- Date: 5 April 2019
- Location: Dêrik prison, al-Malikiyah (Dêrik), Syria
- Caused by: Prison escape attempt
- Methods: Prison revolt, hostage taking, melee
- Result: Revolt defeated, escape attempt foiled

Parties
| Islamic State prisoners | Prison guards SDF reinforcements Support: United States Air Force |

Number
| c. 200 | Unknown |

= Dêrik prison escape attempt =

ISIL prisoners revolt in mass escape attempt

The Dêrik prison escape attempt was an organized revolt at the detention center in al-Malikiyah (Dêrik), Syria on 5 April 2019, attempted by prisoners belonging to the Islamic State.
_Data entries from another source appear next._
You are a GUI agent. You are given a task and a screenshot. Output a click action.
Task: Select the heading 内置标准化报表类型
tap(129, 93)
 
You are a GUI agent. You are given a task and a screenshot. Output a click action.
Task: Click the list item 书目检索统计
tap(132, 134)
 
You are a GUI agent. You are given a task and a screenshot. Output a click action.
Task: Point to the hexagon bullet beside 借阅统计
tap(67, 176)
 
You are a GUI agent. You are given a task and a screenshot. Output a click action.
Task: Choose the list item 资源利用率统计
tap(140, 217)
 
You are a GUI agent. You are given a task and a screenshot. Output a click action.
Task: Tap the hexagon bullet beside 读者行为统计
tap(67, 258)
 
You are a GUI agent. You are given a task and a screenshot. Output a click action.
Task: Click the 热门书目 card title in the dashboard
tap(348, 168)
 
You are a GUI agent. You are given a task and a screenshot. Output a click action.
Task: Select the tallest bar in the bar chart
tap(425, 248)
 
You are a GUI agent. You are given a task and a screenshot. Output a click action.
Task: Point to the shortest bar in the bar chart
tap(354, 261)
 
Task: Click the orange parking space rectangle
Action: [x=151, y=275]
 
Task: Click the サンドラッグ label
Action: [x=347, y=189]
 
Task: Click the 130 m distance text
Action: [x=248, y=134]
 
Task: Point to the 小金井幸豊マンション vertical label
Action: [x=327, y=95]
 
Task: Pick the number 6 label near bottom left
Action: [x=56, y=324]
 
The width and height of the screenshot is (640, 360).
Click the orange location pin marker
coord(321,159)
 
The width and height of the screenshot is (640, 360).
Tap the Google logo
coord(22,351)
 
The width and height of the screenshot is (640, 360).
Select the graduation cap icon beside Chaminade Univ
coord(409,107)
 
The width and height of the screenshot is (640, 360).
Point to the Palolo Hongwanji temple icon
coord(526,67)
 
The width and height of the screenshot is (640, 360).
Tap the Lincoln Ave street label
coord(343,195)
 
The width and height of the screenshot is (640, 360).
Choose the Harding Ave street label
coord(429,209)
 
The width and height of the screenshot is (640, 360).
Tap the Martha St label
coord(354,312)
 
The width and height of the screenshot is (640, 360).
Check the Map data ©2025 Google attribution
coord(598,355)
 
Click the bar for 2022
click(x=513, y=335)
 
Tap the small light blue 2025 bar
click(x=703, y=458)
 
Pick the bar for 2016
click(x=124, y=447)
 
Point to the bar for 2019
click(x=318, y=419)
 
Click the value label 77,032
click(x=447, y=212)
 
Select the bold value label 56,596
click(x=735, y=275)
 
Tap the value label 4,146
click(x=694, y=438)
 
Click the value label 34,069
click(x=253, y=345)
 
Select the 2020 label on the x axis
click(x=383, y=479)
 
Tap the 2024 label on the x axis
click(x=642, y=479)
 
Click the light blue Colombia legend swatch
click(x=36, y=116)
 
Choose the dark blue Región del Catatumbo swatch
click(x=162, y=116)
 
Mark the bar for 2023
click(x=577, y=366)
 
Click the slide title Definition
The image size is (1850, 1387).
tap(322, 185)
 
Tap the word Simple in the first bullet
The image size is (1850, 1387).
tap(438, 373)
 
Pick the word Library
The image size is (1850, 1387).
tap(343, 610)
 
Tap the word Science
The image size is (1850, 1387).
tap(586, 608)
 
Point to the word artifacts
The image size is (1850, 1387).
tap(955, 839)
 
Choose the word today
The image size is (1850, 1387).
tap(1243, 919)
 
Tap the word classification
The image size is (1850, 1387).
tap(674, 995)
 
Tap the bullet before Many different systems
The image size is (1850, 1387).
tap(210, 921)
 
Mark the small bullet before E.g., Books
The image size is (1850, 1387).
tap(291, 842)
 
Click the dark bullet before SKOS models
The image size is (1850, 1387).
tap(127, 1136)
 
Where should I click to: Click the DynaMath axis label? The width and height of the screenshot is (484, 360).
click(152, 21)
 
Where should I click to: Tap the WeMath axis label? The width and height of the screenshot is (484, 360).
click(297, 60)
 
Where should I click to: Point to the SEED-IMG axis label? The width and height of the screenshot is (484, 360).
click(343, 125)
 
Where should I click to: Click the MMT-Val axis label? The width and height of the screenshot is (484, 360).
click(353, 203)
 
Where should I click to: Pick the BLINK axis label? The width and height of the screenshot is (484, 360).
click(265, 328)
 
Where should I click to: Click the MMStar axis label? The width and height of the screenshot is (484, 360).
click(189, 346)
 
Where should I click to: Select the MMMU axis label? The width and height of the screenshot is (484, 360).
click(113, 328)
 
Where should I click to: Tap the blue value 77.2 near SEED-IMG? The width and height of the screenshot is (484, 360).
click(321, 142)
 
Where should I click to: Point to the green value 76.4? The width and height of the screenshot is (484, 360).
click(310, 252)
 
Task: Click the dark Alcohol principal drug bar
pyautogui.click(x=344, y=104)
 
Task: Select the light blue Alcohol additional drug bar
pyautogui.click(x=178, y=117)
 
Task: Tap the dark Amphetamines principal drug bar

The detainees launched a coordinated uprising to facilitate a breakout, but were foiled by the quick intervention of local security forces and the United States Air Force.

== Background ==

As the Syrian Democratic Forces (SDF), backed by the international CJTF–OIR coalition, defeated the Islamic State (IS) in a number of campaigns during the Syrian Civil War, thousands of IS members were captured and detained at several facilities throughout the Autonomous Administration of North and East Syria. One of the most secure detention centers for IS members is the Dêrik prison in al-Malikiyah, a town near the Iraq-Syria border, where about 400 IS fighters were held. These included many international jihadists, including 20 French citizens, some of whom had been involved in the 2012 Toulouse and November 2015 Paris attacks. The French detainees are believed to have been among the chief organisers of the prison escape.

== Escape attempt ==
On the morning of 5 April 2019, the prisoners took advantage of the lessened security during their toilet hour. About 200 detainees simultaneously attacked the prison guards in an attempt to take a guard hostage, and capture firearms to facilitate an escape. The local security forces quickly responded to the uprising, and sent many SDF reinforcements to Dêrik prison. The United States Air Force dispatched two fighter jets which flew on a low altitude over the prison to encourage the would-be escapees to surrender. After a few hours, the prison uprising was quelled, reportedly "peacefully". None of the prisoners managed to escape, though the attempt had reportedly come close to being successful.

== Aftermath ==
CJTF–OIR aircraft conducted aerial observation of the area after the escape attempt, ensuring that none of the inmates had fled. Security at Dêrik prison was heightened. The French prisoners were subsequently distributed to other detention centers at the request of the French government. This was done so that another organized escape attempt became less likely. SDF foreign relations official Redur Xelil stated that the escape attempt "shows that these people are terrorists, killers and constitute a danger, a situation we have repeatedly voiced before." He also once again requested on behalf of the SDF international help in managing the prisoners.